Otro gran aspecto que conviene resaltar en la obra de Thoreau es su enorme suspicacia con respecto al avance de la prensa miscelánea (cada vez más ideologizada y deformante), al mercadeo informativo (en crecimiento) y a la literatura barata de entretenimiento. Aquellos mecanismos, enfatizando las nimiedades y lo superfluo, fomentaban el desinterés de las personas por los saberes elevados y perennes (también, por supuesto, de la religión). En contraposición a todo esto, él reivindicaba la inmutabilidad y la vigencia de los clásicos de la Antigüedad grecolatina (Homero, Catón, Cicerón, etc.), hebrea (los diversos autores de la Biblia) y oriental (Lao Tse, Confucio, etc.), dónde sus cultivadores habían alcanzado un conocimiento difícilmente imitable por el hombre moderno, distraído y ensimismado, sin tiempo suficiente para reflexionar con profundidad. Demasiado ocupado, en definitiva, para trascender.
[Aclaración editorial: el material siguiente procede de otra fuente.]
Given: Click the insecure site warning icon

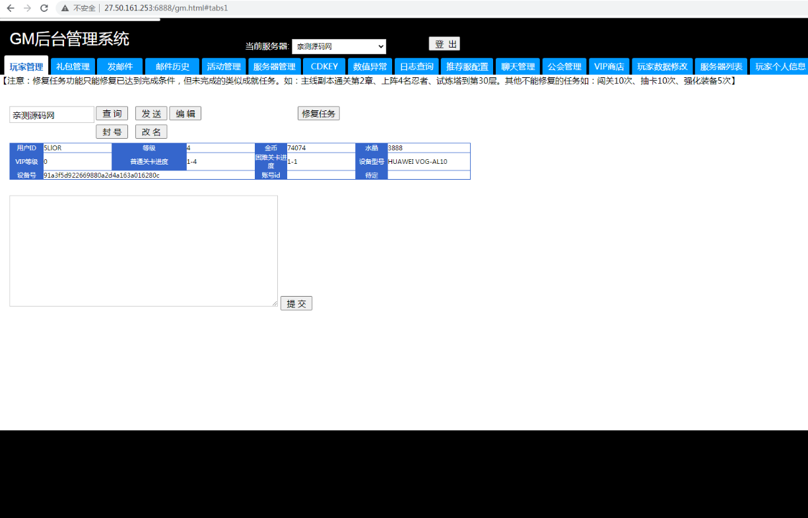Looking at the screenshot, I should point(65,8).
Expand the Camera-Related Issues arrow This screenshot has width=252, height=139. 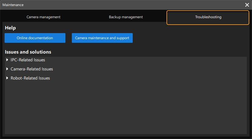click(7, 69)
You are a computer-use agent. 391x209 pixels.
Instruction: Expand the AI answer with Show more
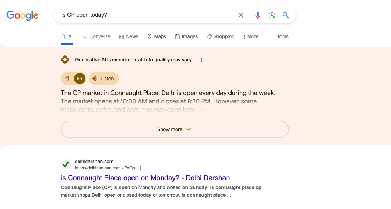175,129
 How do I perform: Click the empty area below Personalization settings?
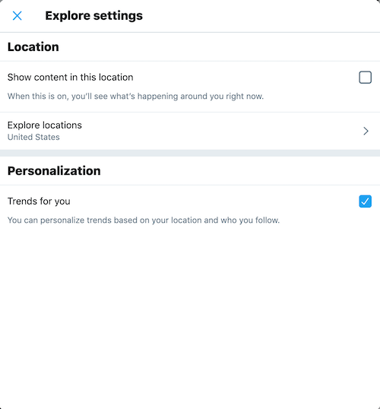point(190,313)
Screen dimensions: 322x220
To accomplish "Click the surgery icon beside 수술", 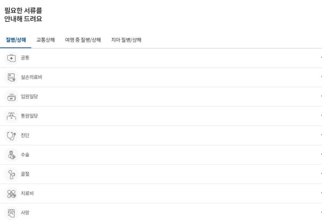I will click(x=11, y=155).
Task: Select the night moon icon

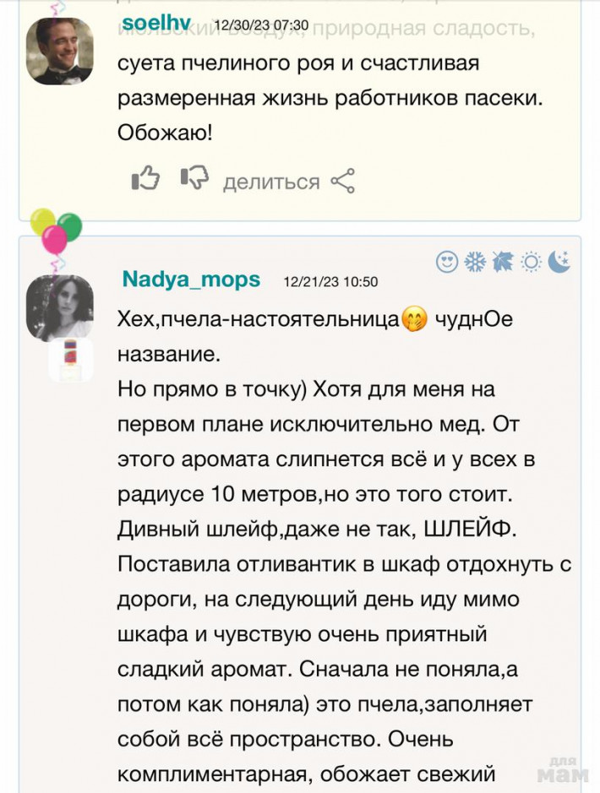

Por ende y, a tenor de todo lo expuesto con anterioridad, creímos que era menester presentar a nuestro auditorio (ortodoxo y ávido de rectitud moral) a este pensador trascendentalista, por muy diferentes que sean sus conceptos a los que nosotros pudiéremos tener. Estimamos, sin duda alguna, que nuestro mayor enemigo es la desinformación y la ignorancia en lo tocante a la crítica cultural del pensamiento hegemónico de la, otrora burguesa, Modernidad, tendente a la confusión, a la mezcla de sus elementos constitutivos y a la disolución de las formas preestablecidas. Thoreau, desde una óptica muy particular y personal, se oponía precisamente a esta deriva disruptiva de la civilización, optando por abandonarla y volver, en palabras de los contractualistas, al “estado de naturaleza” y a la pureza de los orígenes. ¿No es esto, en cierta medida, lo que nosotros, los defensores de la Santa Tradición buscamos? ¿No pretendemos alcanzar la plenitud de la persona humana mediante el respeto a las leyes de nuestros antepasados y la defensa de los valores del Evangelio? ¿No está presente entre nuestras metas el dar al traste con los excesos del materialismo capitalista? ¿No queremos encontrar una vía para alejarnos del consumismo, la depravación y el nihilismo imperantes? Quizá deberíamos comenzar por mirar hacia otros horizontes y descubrir que no somos los “únicos”.